Head coach Joe Schmidt described the prospect of facing his compatriots as “daunting” in the wake of a demoralising loss to the Wallabies and will be desperate to have his first-choice playmaker on the field, given the fall-off from the rest of the team once he had departed on Saturday.

If the Racing Metro star, who pulled up lame in his 13th game of the season so far, fails to convince the medics he will be ready to go next weekend when the squad reconvenes at Carton House this evening, Schmidt will have to throw in either of the inexperienced back-ups in Paddy Jackson and Ian Madigan against the world’s best team, which stretched its unbeaten record for 2013 to 13 games with their 30-22 victory over England at Twickenham on Saturday.

“On Monday we’ll find out the degree of his injury and then that will either make a decision easy for us because it looks good or it doesn’t. If it is halfway in-between, it is my expectation he would have to train on Friday,” Schmidt said before alluding again to Sexton’s club workload.

“He hasn’t really spent that much time with us, training. He had a little hip flexor issue plus we left him to rest against Samoa just because of the attritional game time he had already accumulated. I think the wear and tear of that sort of game time, it has consequences and unfortunately those consequences have fallen in our lap.”

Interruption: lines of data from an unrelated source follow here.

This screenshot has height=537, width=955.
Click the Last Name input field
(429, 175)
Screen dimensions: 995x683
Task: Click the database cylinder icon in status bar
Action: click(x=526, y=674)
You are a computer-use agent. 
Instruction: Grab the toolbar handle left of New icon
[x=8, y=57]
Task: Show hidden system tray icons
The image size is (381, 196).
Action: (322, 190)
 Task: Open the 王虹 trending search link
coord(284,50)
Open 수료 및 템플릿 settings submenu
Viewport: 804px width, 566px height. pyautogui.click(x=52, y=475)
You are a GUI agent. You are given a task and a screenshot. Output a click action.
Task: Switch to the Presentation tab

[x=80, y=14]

With All Blacks fly-half Dan Carter also a doubt having not lasted the first half against England due to an Achilles problem, and back-up Aaron Cruden poised to take over for their final game of the year, Schmidt compared the relative abilities of Ireland and New Zealand to cope with the losses of their respective attacking linchpins.

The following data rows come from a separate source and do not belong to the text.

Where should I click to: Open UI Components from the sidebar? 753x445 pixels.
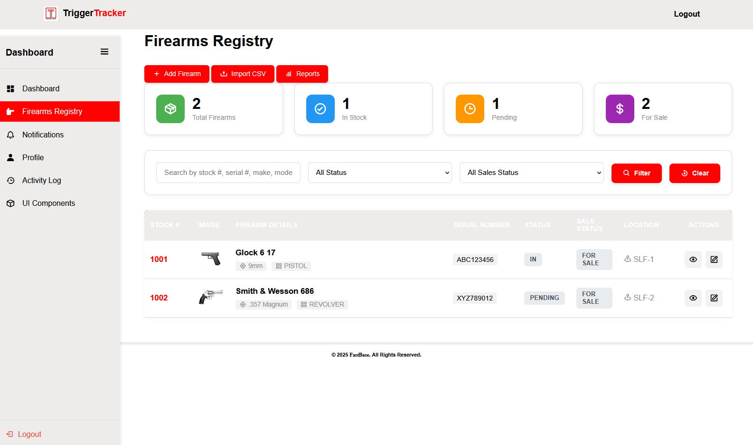click(x=48, y=203)
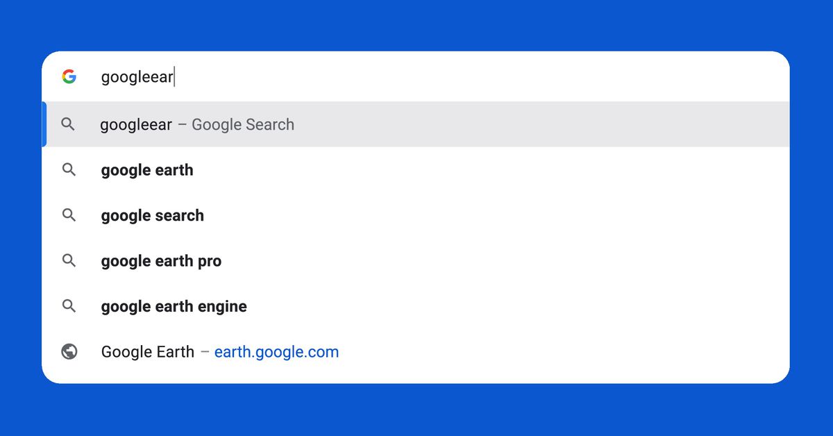Click the "Google Earth" label in the bottom row
Image resolution: width=833 pixels, height=436 pixels.
(147, 352)
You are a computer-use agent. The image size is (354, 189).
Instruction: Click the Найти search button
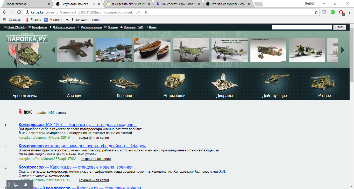tap(339, 27)
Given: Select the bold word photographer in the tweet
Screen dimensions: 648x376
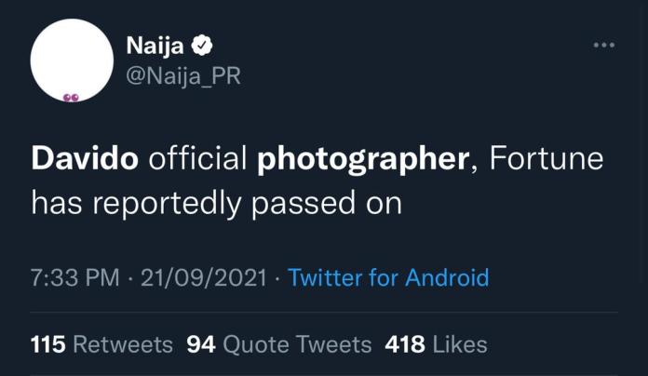Looking at the screenshot, I should (x=360, y=159).
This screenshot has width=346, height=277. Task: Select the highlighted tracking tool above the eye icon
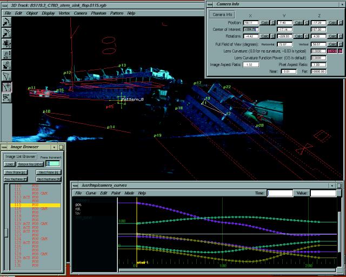click(7, 86)
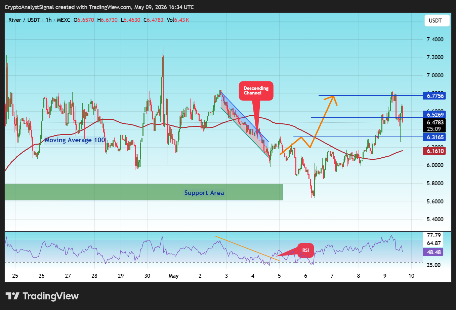Click the red RSI callout label
Viewport: 456px width, 310px height.
(305, 250)
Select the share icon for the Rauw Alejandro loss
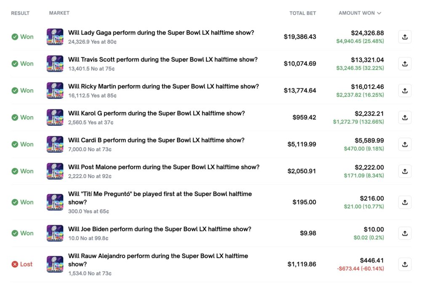This screenshot has width=431, height=287. click(404, 264)
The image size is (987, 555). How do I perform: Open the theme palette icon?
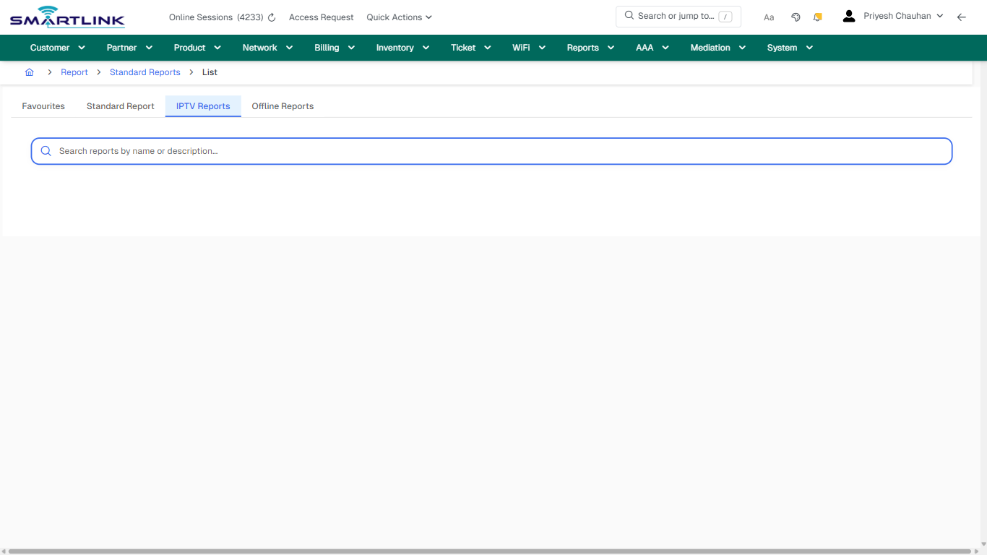point(796,16)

“I guess one of the things is the number of Tests (New Zealand) play. Aaron Cruden has accumulated 30-plus Tests, Paddy Jackson and Ian Madigan have a handful each,” Schmidt said.

“That’s a fair big gap in terms of learning and experience and opportunity to make errors and learn from them. They will be surrounded by experienced players and it is important for us to get the right players around whoever goes in 10 if it’s not Johnny.”

Carter is set for a scan on his Achilles having limped out of his 100th Test on Saturday while New Zealand prop Tony Woodcock is also a doubt having pulled a hamstring at Twickenham.